Cancer is relentless and cruel. Even now, when he's cancer free, my baby suffers from more pain that I have ever known in my lifetime. I always know it's starting up when he begins to sweat profusely. Then he opens his mouth over and over again because, for some reason, this provides a little relief. I guess it makes sense anatomically, if you think about how the brain stem is aligned with the throat, somehow opening the jaw may relieve some pressure. Whenever I look back on pictures of him as a toddler it makes me sad to see that he was doing this for a month or so before we had any idea how sick he was. How could it be possible that something so grossly imperfect was growing within something so incredibly perfect.
|Kayla, my sweet niece, painted this for Ty a long time ago.|
I get through every day without too many tears because I have profound, undying hope that lies deep in my bones. It is everlasting and it brings me peace. I trust in God completely and wholeheartedly. During the times when that trust is challenged most, that is when I am at my weakest. When I free myself and remember that all of this is in God's hand, it always has been, I truly find peace.
I just want to throw this out there that I do not judge anyone by religion or lack-there-of. If you are reading this blog and care enough to follow Ty's story and wish healing upon my family then your heart is good and kind and I love you and thank you tremendously. I call it God's will, you may call it something else, but we are all family and I appreciate any positive thoughts, prayers, healing energy, or scientific rationale that you send our way. We are forever grateful to each and every one of you and we are so lucky to have you in our lives.

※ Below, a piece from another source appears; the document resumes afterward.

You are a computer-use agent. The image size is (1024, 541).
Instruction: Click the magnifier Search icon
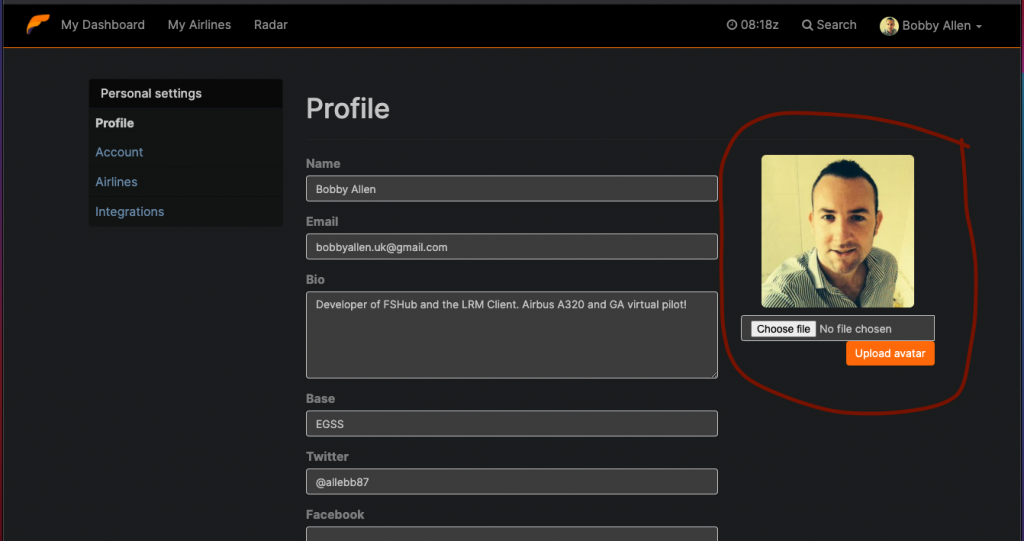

Ty has had an amazing impact and it gives us so much strength knowing how many lives he has touched.
Today Ty is adjusting to his final steroid taper. Meaning, his dose was cut in half yet again. Over the past week he went from 16 milligrams of dexamethazone per day to only three. With each reduction in dose, his heart rate becomes more and more normal. There is also an adjustment period where his head pain often increases until he gets used to the new level. All of this is wonderful, because it shows that he isn't suffering from increased swelling at the brainstem when we lower the steroids. It means we may have seen the worst effect from the radiation necrosis - hopefully.

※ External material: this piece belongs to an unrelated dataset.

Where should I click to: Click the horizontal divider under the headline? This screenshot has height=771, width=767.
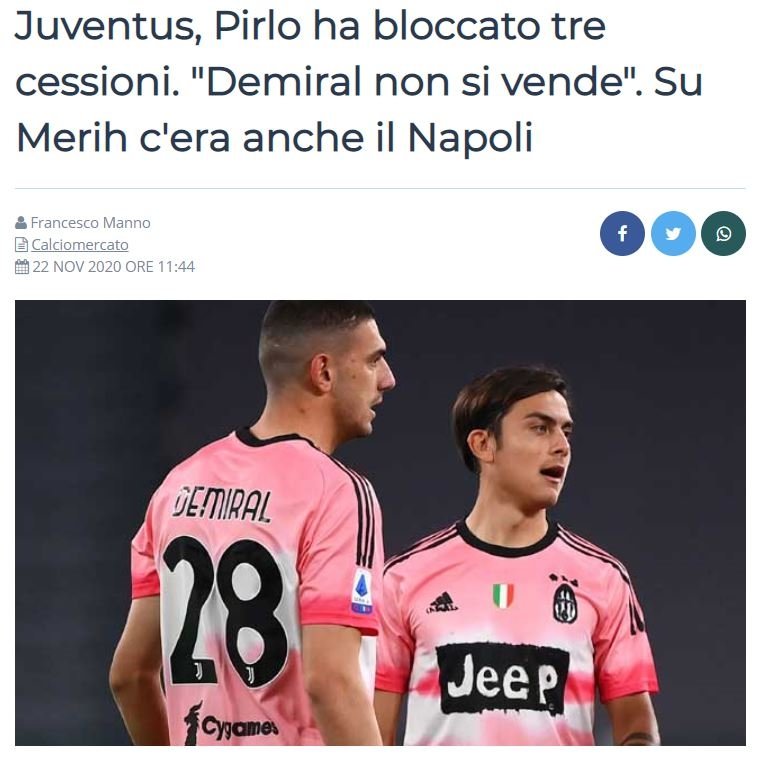380,188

I bite my tongue, of course, because soft tissue necrosis, especially in such a critical area of the brain, is extremely dangerous. The necrotic/dead tissue, unless surgically removed (which is not an option for Ty) only encourages new necrosis to begin as it cuts off the blood supply to the healthy tissue. We hope and pray every day that Ty's body can naturally reabsorb the dead tissue in his brainstem before it causes any such ripple effect. So, although we are not out of the woods (are we ever, knowing that Ty's cancer can also relapse at any moment?), but things are looking good.
In the meantime, Ty is off treatment. No chemo for a while. We are focusing 100% on his physical recovery for now. Besides, I believe with all of my heart that Ty has won his war with cancer. Now we need to "stop the bleeding" and focus on repairing the damage done. We hope to transfer to a new inpatient facility tomorrow or Thursday. It's called Blythedale and I am very excited about it. They are known to be very aggressive with physical therapy and I think Ty will do very well there. It is also located just 45 minutes from home so I will finally get to see Gavin regularly. In addition, we are trying to get Ty approved for daily hyperbaric oxygen therapy at Phelps Memorial in Westchester, and we will continue to come to Sloan Kettering every two weeks for his Avastin infusions. We have a plan! I feel good about it.
Ty continues to talk about his friends at school several times a day. Makes me so happy and sad at the same time. We look through the drawings they made for him and we talk about what they might be (a rainbow, a bowl of spaghetti, a truck, a flower patch). We look through the photos that were taken while Ty was there and talk about his favorite preschool activities (snack time, circle time and the car mountain). I want him to get bedda. I want him to go back to school. I miss those kids just as much as he does and I wish things were different. That's all.